### Your task
From the line that contains "You are a computer-use" down to the last line of the entries, repeat every line exactly. Do not carry over the pictures.

[Stored items]
┏━━
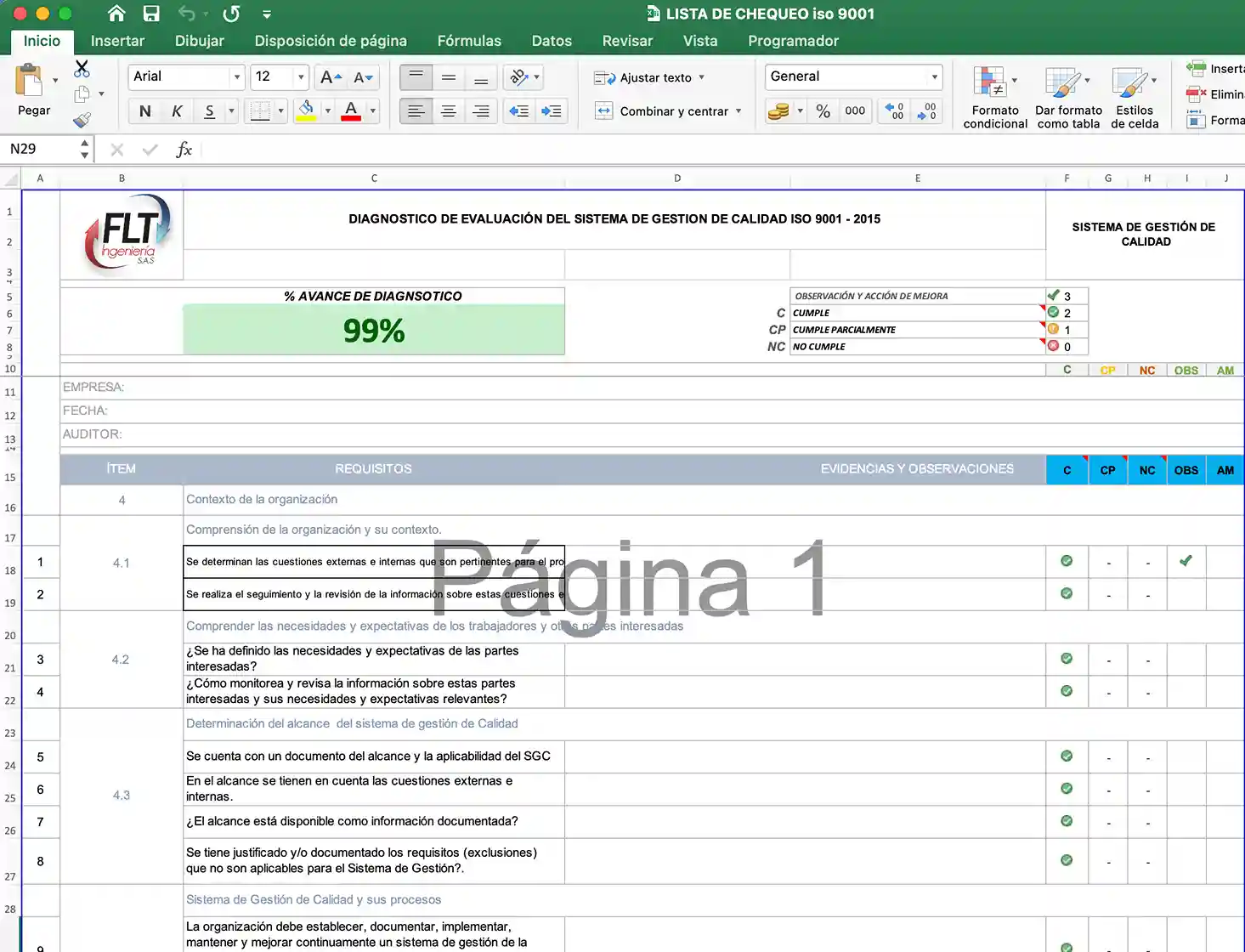This screenshot has width=1245, height=952.
Task: Apply the yellow fill color swatch
Action: [306, 111]
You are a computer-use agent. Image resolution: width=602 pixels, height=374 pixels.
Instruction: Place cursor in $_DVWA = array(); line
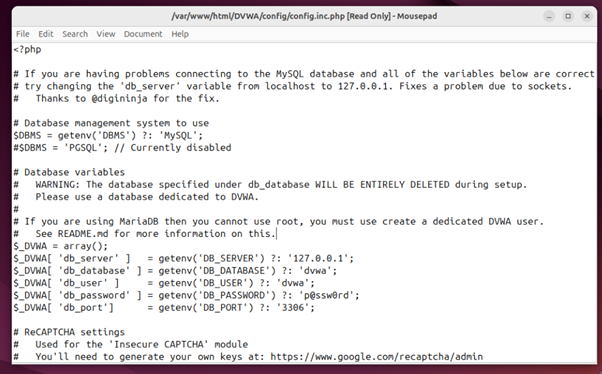tap(61, 246)
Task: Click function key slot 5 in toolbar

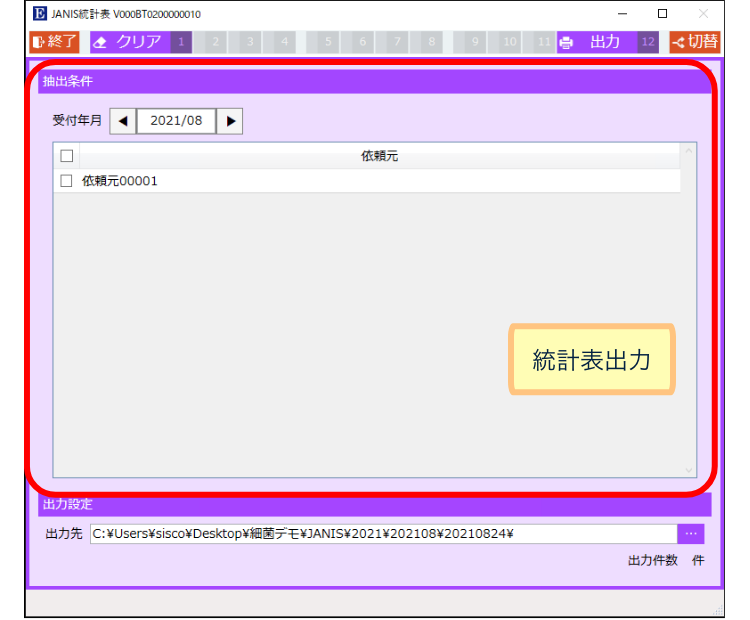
┗━━
### Exercise output
You are a computer-use agent. Image resolution: width=602 pixels, height=374 pixels.
Instruction: Place cursor in $_DVWA = array(); line
tap(61, 246)
Task: Click function key slot 5 in toolbar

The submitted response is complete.